» **KUTIPAN DOKUMEN**:
___
Baca berita dengan sedikit iklan, klik di sini

politik

Melestarikan Mangrove dengan Batik

Seorang aktivis lingkungan membuat motif batik dengan pewarna alami dari limbah mangrove. Berbisnis sekaligus melestarikan hutan bakau.

24 Maret 2013 | 00.00 WIB

Image of Tempo
Perbesar

Baca berita dengan sedikit iklan, klik di sini

Lembaran kain batik itu terpajang di teras Griya Karya Tiara Kusuma. Berbagai warna alam mendominasi koleksi koperasi di Kedung Baruk, Rungkut, Surabaya, itu. Desain dan coraknya pun berbeda satu sama lain.

"Satu desain batik untuk satu orang," kata Lulut Sri Yuliani, perintis Griya Karya Tiara Kusuma, di rumahnya di Jalan Wisma Kedung Asem Indah J-28, Kedung Baruk, Ahad dua pekan lalu. Itu bukan batik biasa. Bahan pewarnanya dibuat khusus dari limbah buah, daun, dan batang mangrove. Semua motifnya juga bertemakan ekosistem mangrove dan laut.
___
» **BAHAN YANG DIBERIKAN**:
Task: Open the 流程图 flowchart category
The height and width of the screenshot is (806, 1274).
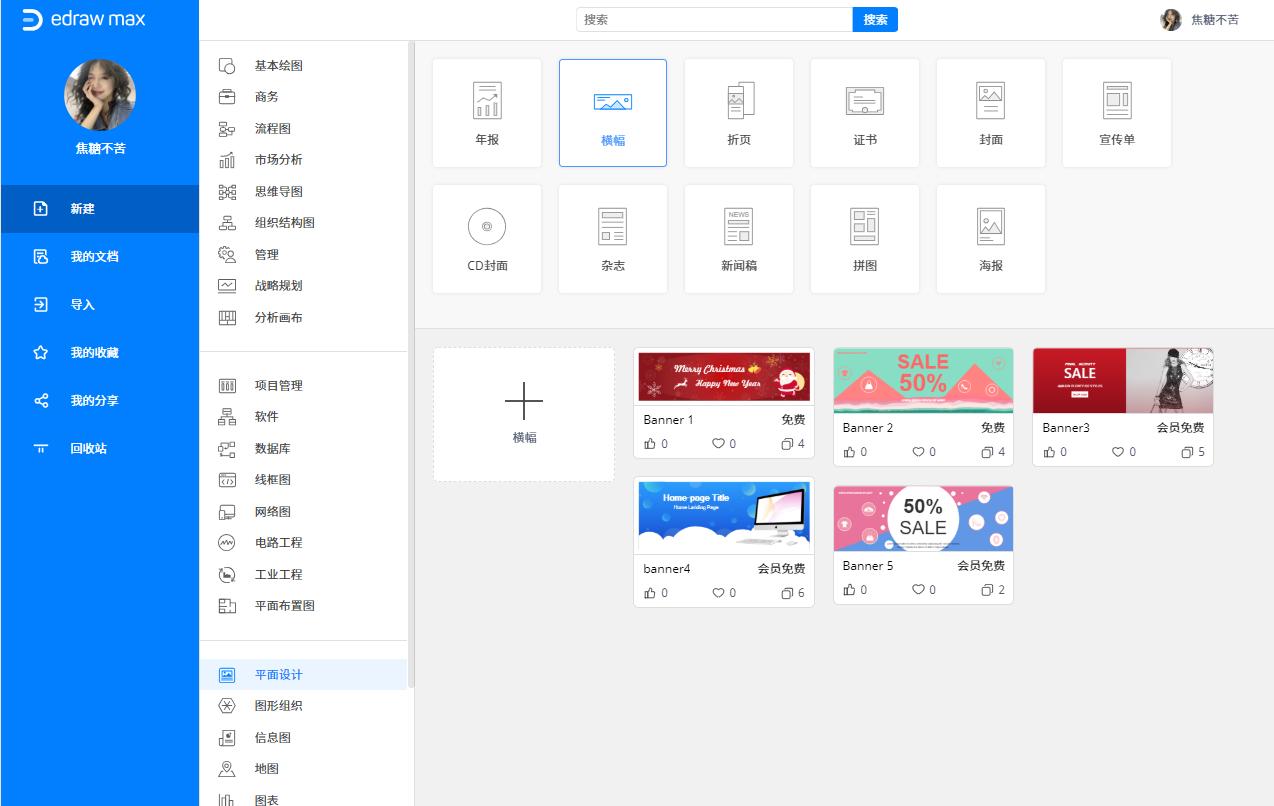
___
» **SOAL LATIHAN**: Salin ulang seluruh artikel tentang batik mangrove di atas, sama persis tanpa ada yang diubah.

» **JAWABAN AKHIR**:
Baca berita dengan sedikit iklan, klik di sini

politik

Melestarikan Mangrove dengan Batik

Seorang aktivis lingkungan membuat motif batik dengan pewarna alami dari limbah mangrove. Berbisnis sekaligus melestarikan hutan bakau.

24 Maret 2013 | 00.00 WIB

Image of Tempo
Perbesar

Baca berita dengan sedikit iklan, klik di sini

Lembaran kain batik itu terpajang di teras Griya Karya Tiara Kusuma. Berbagai warna alam mendominasi koleksi koperasi di Kedung Baruk, Rungkut, Surabaya, itu. Desain dan coraknya pun berbeda satu sama lain.

"Satu desain batik untuk satu orang," kata Lulut Sri Yuliani, perintis Griya Karya Tiara Kusuma, di rumahnya di Jalan Wisma Kedung Asem Indah J-28, Kedung Baruk, Ahad dua pekan lalu. Itu bukan batik biasa. Bahan pewarnanya dibuat khusus dari limbah buah, daun, dan batang mangrove. Semua motifnya juga bertemakan ekosistem mangrove dan laut.